The API is split into control plane endpoints for router configuration and runtime endpoints for inference, learning, and observability.

Control Plane

POST /v1/routers

  • Creates a router definition. Payload must satisfy the ArfniiaRouter schema: router name, at least one entry in base_models or provisioned_throughputs, an embedding model, feedback configuration, feedback_cost_weights that sum to 1, and optional training overrides.
  • Returns the stored router definition or 409 if the name already exists.
{
"name": "advanced-reasoning",
"base_models": [
"anthropic.claude-3-5-haiku-20241022-v1:0",
"us.anthropic.claude-sonnet-4-20250514-v1:0"
],
"embedding": "amazon.titan-embed-text-v2:0",
"training": {
"num_of_steps": 5,
"batch_size": 16,
"context_cache_similarity": 0.95,
"exploration_level": "low"
},
"feedback": {
"goal": "max",
"min_value": 0,
"max_value": 1
},
"feedback_cost_weights": [1.0, 0.0]
}

GET /v1/routers/{name}

  • Fetches the stored router definition. Returns 404 if the router is missing.

PATCH /v1/routers/{name}

  • Partially updates an existing router. Any supplied fields are merged with the current definition; unspecified fields keep their existing values. Name changes are rejected with 400.
  • Returns the updated definition and refreshes in-memory caches.

DELETE /v1/routers/{name}

  • Removes a router and clears associated caches. Returns 204 on success or 404 if not found.

Runtime Inference

POST /v1/chat/completions

  • Accepts the standard OpenAI-compatible chat completions payload.

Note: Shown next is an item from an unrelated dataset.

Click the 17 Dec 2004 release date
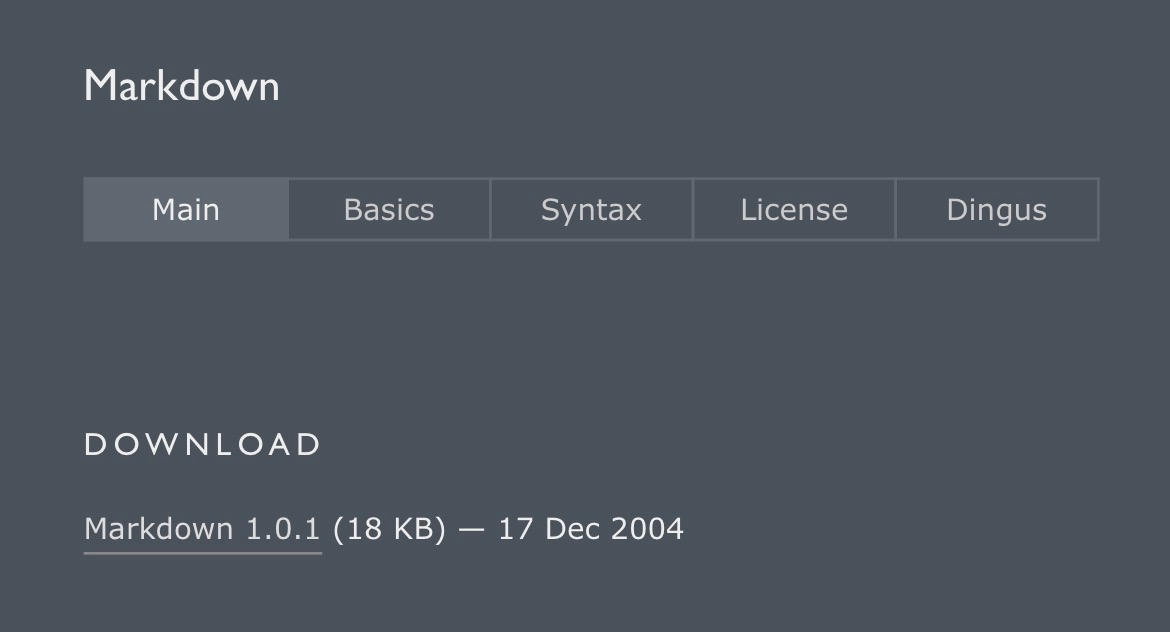Image resolution: width=1170 pixels, height=632 pixels. tap(591, 529)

When model equals a router name, the router embeds the request, selects a base model (or provisioned throughput), invokes Bedrock, and schedules learning.
  • When model matches a Bedrock model ID instead of a router name, the call is proxied to Bedrock without learning.
  • Optional request headers:
    • X-Arfniia-Disable-Learning: truthy value (true, 1, yes, on) skips learning for this call.
    • X-Arfniia-Episode-Id, X-Arfniia-Episode-Start, X-Arfniia-Episode-End: mark episodic rollouts; omit when each prompt is independent.
    • X-Arfniia-Feature-*: attach runtime features (see custom features). Headers are case-insensitive; values are parsed as floats, booleans, or categorical tokens.
  • Response mirrors the upstream LLM payload (id, choices, usage, etc.). 500 is returned if routing or downstream inference fails.

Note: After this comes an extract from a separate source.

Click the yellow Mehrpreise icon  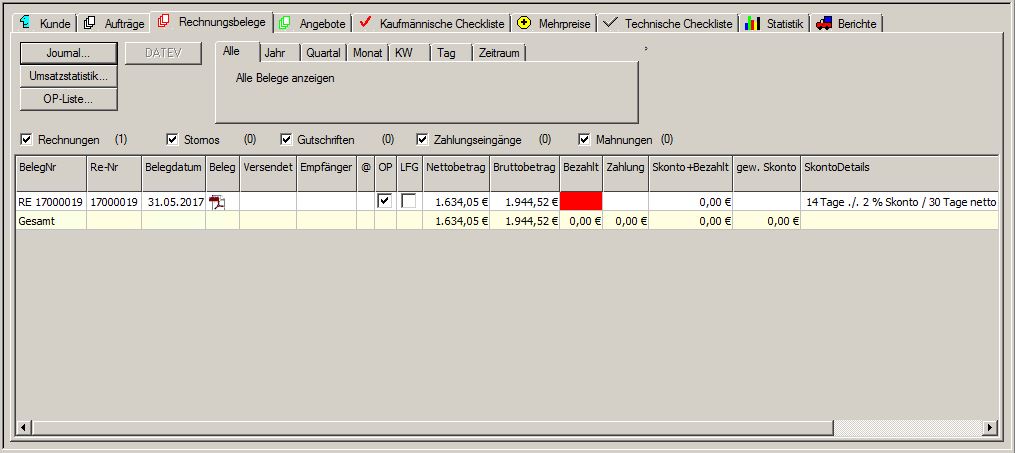[x=524, y=23]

GET /v1/routers/{router_name}/explanations/{response_id}

  • Retrieves the explanation blob saved for the given router response (chosen_model, Q-value deltas, cache membership). Returns 404 when the response has no stored explanation.

Feedback APIs

PUT /v1/feedbacks/{router_name}/sparse/{feedback_value}

  • Stores delayed or aggregated KPI feedback (e.g., conversion rate). The latest value is mapped to router_name/sparse and mirrored under an aggregate key.

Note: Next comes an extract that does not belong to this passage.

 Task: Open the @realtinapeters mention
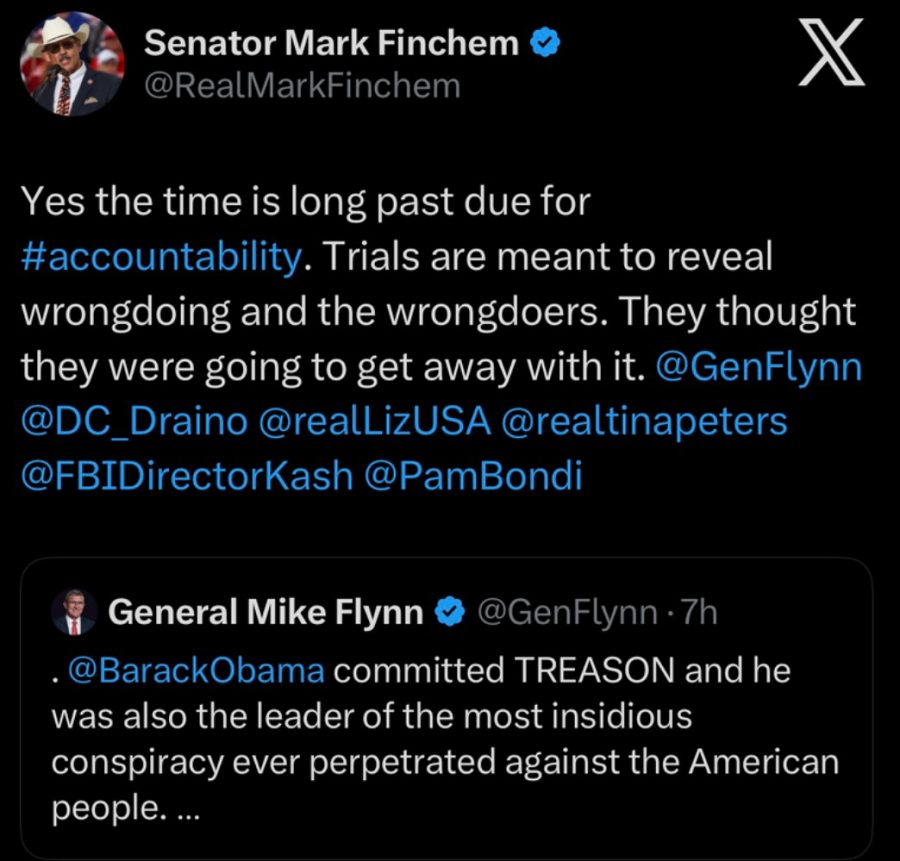coord(645,421)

PUT /v1/feedbacks/{router_name}/{feedback_name}/{feedback_value}

  • Records immediate feedback keyed by feedback_name (commonly the response id). Use this endpoint to reward or penalize individual responses.

GET /v1/feedbacks/{router_name}

  • Returns the most recent feedback bundle for the router, combining sparse and per-response entries. Responds with 404 if no feedback has been recorded.

Observability

GET /metrics

  • Exposes Prometheus metrics for router latency, downstream LLM usage, token counts, exploration rates, and learning statistics.

Error Handling

  • 400: validation error (missing model, unsupported Bedrock identifier, weight sum mismatch).
  • 404: router or feedback record not found.
  • 409: router name conflict on create.
  • 500: unexpected runtime or downstream provider failure.

Authentication

Arfniia Router relies on the surrounding network perimeter. If you need authentication, terminate TLS and enforce headers at your ingress; the router itself does not ship with built-in auth.